A lifetime of watching movies may have finally provided cult novelist Steve Erickson with the key to wider success, said Drew Toal in Time Out New York. Over a 22-year novel-writing career, the 57-year-old Los Angeles magazine film critic has consistently enjoyed the enthusiastic backing of Thomas Pynchon and other big-name postmodernists. But Erickson’s seventh novel, Our Ecstatic Days, sold only a couple thousand copies in hardcover in 2005, forcing him to bring out his latest effort, Zeroville, as a modestly priced paperback original. Zeroville, however, bears little resemblance to the surrealistic fever dreams Erickson has produced before. “I wanted to follow the narrative laws of a movie,” he says. “To be linear, always in the present tense, the story told through dialogue and action.”

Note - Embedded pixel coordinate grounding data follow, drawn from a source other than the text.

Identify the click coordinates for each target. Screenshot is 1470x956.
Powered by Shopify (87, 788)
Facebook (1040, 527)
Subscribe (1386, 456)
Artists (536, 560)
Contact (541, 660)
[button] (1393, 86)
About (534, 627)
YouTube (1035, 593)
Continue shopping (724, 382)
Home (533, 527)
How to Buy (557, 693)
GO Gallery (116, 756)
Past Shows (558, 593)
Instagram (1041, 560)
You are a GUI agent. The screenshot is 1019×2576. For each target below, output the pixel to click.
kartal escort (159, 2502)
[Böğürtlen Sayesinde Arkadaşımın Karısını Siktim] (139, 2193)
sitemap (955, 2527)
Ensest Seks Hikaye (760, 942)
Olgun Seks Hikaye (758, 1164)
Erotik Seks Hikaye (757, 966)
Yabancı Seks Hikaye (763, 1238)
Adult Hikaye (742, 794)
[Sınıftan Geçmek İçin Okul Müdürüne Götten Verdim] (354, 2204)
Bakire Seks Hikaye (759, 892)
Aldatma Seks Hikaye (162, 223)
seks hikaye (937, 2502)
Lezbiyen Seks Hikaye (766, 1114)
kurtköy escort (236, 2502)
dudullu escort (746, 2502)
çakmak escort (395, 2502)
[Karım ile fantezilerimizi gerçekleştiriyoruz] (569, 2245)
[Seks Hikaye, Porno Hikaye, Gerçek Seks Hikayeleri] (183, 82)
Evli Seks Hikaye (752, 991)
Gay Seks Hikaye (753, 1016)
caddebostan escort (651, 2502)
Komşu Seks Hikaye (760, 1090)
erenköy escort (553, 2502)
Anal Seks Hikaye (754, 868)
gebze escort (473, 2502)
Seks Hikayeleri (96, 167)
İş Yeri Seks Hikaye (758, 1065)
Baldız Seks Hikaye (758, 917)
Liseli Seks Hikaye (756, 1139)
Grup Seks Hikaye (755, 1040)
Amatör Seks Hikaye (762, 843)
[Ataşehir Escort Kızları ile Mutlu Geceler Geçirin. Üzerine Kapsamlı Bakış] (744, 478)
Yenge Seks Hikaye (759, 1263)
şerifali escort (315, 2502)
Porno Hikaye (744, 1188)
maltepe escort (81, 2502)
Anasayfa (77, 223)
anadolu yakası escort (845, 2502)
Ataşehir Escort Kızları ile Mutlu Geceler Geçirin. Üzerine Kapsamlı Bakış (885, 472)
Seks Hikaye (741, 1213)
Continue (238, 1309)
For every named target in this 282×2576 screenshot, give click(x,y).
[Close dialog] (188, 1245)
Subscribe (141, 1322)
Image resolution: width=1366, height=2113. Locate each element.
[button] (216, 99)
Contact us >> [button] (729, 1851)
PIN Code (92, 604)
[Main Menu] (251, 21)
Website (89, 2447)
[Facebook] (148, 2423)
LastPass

Erickson insists that his story of a tattooed film buff arriving in Easy Rider–era Hollywood is different than the typical Hollywood novel. “Those tend to be about how movies get made,” he says. “I wanted to write about how movies become part of the modern nervous system, the dream language we all converse in from time to time.” Some of the more fantastic turns in Zeroville are hard to follow, said Scott Timberg in the Los Angeles Times. But we can’t expect Erickson to go mainstream all at once. To him, even the story’s deeply unconventional ending is utterly logical. “It’s the conclusion the book has been heading toward since the opening paragraph,” he says. “You just have to pay attention.”